West Kentucky Community and Technical College is offering a presentation to discuss August's total solar eclipse. The public is invited to the free, one-hour presentation Monday at 11 a.m. in Waller Hall 112.
Dr. Victor Taveras, WKCTC assistant professor of physics and astronomy, will discuss the science behind the rare total solar eclipse that will occur Monday, Aug. 21 -- the first total solar eclipse visible from the Southeast in over 45 years.
A total solar eclipse occurs when the moon's apparent diameter is larger than the sun's, blocking all direct sunlight, turning day into darkness.
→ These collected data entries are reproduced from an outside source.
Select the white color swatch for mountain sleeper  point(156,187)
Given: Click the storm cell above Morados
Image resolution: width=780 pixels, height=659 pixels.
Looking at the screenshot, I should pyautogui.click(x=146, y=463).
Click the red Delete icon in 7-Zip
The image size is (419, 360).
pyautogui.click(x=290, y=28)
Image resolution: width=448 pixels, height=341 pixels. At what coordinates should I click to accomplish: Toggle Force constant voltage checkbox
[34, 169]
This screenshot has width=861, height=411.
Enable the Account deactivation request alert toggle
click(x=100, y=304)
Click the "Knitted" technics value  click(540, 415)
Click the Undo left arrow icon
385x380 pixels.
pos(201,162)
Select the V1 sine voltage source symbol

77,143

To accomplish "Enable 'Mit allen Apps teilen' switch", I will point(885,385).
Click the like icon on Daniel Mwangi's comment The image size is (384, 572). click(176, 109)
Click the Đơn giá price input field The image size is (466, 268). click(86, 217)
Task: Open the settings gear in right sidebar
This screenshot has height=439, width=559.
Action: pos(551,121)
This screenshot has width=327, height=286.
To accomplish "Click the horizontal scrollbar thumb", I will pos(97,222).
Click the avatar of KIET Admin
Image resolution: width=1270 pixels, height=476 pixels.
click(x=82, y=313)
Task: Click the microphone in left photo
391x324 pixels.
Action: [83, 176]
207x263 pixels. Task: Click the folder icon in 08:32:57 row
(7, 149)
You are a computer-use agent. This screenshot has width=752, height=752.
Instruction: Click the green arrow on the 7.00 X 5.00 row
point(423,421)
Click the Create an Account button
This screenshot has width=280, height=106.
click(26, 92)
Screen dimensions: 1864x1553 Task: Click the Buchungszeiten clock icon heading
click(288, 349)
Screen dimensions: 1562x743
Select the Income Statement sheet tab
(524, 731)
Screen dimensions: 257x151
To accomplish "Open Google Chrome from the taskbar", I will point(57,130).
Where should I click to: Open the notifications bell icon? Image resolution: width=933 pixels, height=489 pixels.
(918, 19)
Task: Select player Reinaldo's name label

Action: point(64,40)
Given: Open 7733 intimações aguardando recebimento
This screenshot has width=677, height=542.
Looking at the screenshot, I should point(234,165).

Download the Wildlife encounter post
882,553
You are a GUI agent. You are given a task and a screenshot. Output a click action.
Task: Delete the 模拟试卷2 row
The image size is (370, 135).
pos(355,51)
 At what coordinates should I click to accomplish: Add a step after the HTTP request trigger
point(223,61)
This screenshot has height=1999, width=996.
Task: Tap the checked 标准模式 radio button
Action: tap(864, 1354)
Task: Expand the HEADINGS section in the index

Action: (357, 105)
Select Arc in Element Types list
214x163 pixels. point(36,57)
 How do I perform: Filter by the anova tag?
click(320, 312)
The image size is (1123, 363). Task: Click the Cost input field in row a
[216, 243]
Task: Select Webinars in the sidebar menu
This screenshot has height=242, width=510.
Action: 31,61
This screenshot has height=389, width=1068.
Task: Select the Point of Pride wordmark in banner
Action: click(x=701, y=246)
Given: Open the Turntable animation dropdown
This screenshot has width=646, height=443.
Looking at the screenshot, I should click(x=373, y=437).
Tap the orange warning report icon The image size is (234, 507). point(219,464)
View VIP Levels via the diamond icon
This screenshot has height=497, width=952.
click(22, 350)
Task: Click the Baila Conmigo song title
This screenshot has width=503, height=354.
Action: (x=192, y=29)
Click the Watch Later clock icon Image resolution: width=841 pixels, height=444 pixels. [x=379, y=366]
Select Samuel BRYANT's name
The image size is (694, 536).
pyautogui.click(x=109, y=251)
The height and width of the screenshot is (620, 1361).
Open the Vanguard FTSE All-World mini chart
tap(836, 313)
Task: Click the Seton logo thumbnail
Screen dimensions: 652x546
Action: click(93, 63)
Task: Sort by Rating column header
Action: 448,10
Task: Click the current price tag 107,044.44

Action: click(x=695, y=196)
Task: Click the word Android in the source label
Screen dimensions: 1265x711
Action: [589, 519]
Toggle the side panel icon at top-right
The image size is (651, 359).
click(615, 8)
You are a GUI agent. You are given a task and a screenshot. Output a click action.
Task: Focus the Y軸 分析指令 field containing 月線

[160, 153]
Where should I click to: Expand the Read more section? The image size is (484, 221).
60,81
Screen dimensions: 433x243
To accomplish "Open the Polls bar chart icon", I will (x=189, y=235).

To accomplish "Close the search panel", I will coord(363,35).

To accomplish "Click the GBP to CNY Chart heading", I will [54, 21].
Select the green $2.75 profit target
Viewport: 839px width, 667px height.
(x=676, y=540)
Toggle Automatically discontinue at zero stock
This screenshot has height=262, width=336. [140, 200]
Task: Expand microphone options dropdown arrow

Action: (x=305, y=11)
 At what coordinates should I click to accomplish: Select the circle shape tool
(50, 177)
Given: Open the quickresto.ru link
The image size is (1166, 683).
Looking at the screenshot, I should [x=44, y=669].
Paducah will witness a duration of 2 minutes, 21 seconds of darkness, just shy of the longest duration of 2 minutes, 41.6 seconds on Earth. Taveras earned a bachelor of science degree in physics and mathematics from the University of Rhode Island before completing a doctorate degree in physics from Pennsylvania State University specializing in loop quantum gravity and loop quantum cosmology. He continued this research at Louisiana State University before joining the faculty at WKCTC in fall 2011.
Monday's presentation helps set the stage for WKCTC's Night at Noon event on the day of the eclipse. The college's event will include free viewing glasses, vendors, food, music and a chance to meet Terry Wilcutt, Kentucky's only astronaut. Night at Noon visitors will also have a chance to win an Xbox One and game. For more information, visit nightatnoon.org.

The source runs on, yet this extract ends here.